La Sierra ecuatoriana es alucinante. Quito, Latacunga, Lasso, Cotopaxi, Cayambe, Imbabura, Cotacachi, Cuicocha, Otavalo. Para muchos colombianos estos nombres son desconocidos, casi impronunciables. Los recorro desde hace años en una especie de ritual casi sagrado y siempre quedo deslumbrada, como si fuera la primera vez.
Quito. Su centro histórico, patrimonio de la humanidad, sigue retando las retinas con sus iglesias revestidas de pan de oro, sus tallas en madera esculpidas por Legarda y Caspicara, sus claustros, sus calles empedradas. Ver el atardecer desde el cerro de Itchimbía y ser testigo de la iluminación de iglesias, callejuelas y plazas sobrecoge. Mientras el sol se viste de naranja y las luces de las iglesias y plazas se prenden, los cerros del Pichincha y el Panecillo se tornan oscuros, casi negros, como protegiendo con sus sombras esa joya colonial. Famosos son mundialmente los Quitos negros y rojos de Guayasamín.
Lasso y Latacunga. Dos valles fértiles a 3.000 metros sobre el nivel del mar, custodiados por gigantes nevados como los Illinizas y el Cotopaxi —cuello de luna—, que hace dos años amenazó con erupcionar y alcanzó a oscurecer cientos de kilómetros con ceniza, elevando columnas de humo ardiente a varios kilómetros de altura.
En Latacunga, una plaza de toros consagrada a san Isidro Labrador, llena de magia, donde los mejores lidiadores del escalafón han ejecutado algunas de sus más brillantes faenas, desafiando la altura y entregándose a los 3.000 espectadores que llenan el aforo.

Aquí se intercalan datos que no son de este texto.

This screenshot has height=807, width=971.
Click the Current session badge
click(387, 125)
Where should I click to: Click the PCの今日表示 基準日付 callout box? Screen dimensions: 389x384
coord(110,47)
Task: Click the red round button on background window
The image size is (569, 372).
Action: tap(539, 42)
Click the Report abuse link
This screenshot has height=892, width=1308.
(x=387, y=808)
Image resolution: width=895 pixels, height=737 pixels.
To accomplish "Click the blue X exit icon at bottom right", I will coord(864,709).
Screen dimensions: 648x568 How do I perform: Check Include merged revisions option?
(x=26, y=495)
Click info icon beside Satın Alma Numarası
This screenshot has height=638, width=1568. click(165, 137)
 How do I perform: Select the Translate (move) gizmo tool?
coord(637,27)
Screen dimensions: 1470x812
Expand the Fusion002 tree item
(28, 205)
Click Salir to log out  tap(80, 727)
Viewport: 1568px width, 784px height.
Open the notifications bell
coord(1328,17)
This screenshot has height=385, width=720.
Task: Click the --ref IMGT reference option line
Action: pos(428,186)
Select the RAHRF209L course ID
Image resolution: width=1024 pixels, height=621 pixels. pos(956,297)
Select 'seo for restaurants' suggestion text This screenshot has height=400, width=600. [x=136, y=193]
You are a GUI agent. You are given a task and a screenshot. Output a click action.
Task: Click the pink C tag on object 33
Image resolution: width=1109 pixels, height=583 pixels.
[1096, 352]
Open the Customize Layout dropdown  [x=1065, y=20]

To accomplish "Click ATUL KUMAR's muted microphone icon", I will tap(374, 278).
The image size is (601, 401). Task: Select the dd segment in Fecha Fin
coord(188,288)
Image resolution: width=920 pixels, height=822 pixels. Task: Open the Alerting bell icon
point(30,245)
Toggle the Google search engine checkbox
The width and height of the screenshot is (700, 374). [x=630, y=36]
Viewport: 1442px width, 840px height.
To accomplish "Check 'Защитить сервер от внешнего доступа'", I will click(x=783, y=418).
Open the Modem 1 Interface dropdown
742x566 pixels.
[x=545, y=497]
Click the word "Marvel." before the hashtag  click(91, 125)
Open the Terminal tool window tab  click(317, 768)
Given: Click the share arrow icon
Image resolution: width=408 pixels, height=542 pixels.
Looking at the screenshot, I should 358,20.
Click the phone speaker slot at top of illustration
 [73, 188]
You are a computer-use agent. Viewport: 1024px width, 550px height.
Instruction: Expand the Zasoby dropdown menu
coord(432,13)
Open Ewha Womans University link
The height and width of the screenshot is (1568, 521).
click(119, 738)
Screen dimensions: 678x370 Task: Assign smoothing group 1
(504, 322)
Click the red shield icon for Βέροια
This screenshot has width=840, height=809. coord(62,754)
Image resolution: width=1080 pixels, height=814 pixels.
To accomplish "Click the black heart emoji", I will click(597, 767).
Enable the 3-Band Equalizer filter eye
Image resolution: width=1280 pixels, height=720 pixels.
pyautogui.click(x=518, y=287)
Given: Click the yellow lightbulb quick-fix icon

El Juli en solitario, con cuatro toros. Manzanares con su arte sublime y el Fandi dejaron una lección de pundonor y valor.
Cotopaxi. Ese volcán activo, el más alto del mundo, que regala el valle de Limpiopungo, con su laguna y sus caballos salvajes y cóndores, a más de 4.000 metros, antes de mostrarnos su manto nevado.
El lago San Pablo. Desde sus aguas nace el Taita Imbabura. Dios de los otavalos. Erguido y desafiante. Impactando con su majestad el horizonte. Cuicocha, ese cráter volcánico con dos islas misteriosas que parecen flotar en medio de la niebla y el silencio. Cotacachi, en la cumbre de los riscos, donde se elaboran los artículos de cuero más finos que se exportan hacia Europa.
Atardeceres incendiados. Nieblas espesas que coquetean constantemente con el sol, el azul del cielo, esa luz del equinoccio que deslumbra, siempre en comulgantes movimientos, llenando de magia, misterio y pinceladas de colores sublimes cada minuto del día.
La Sierra ecuatoriana, inagotable, majestuosa, diferente de cualquier rincón del mundo. Donde un sol perpendicular en latitud cero divide los dos hemisferios de la tierra y se cambian los polos magnéticos. Una experiencia, de nuevo, alucinante.